According to some accounts, the Panjiayuan Market spontaneously formed in a Chaoyanghutong during the “opening-up” of China in the 1980s.The Market has from the beginning dealt with a diverse miscellanea: antiques, crafts, second-hand items, curios,… a great jumble of “stuff”. An active, bustling place, its atmosphere is an attraction in itself, a “must-see” destination for any visitor to Beijing.
It was evident from the beginning of our design process that the Panjiayuan Market is no ordinary development and that the greatest danger in its redevelopment is becoming so.

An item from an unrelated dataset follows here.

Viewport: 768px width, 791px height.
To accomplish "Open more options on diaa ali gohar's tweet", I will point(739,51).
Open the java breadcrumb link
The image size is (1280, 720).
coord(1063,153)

Therefore, our first task was to delineate a list of basic developmental premises, toward the objective of protecting the market’s unique character and atmosphere, that would guide future design decisions both on the macro and the micro scale:
- Upgrade the basic facilities of the market, but maintain a balance in this regard since a certain “untidiness” is an inherent part of the market’s nature.
- While protecting the core function, introduce supplemental functions, such as an exhibition centre, a craft school, and/or an antique assessment centre.Such functions will lend support and diversification, making the market more of an urban hub than merely a specialized exchange.
- Develop the market into an important venue both at the international scale as a tourist attraction and at the urban scale as a cultural-commercial-civic hub.
The resulting design unified the two plots of the site by extending the antiques trading floor below the dividing road, which also allows for a larger single exchange space than would otherwise be possible. The buildings in front simulate the scale and texture of the original hutong, while a large multi-layered building lies to the back, culminating in a unique “floating” tower element.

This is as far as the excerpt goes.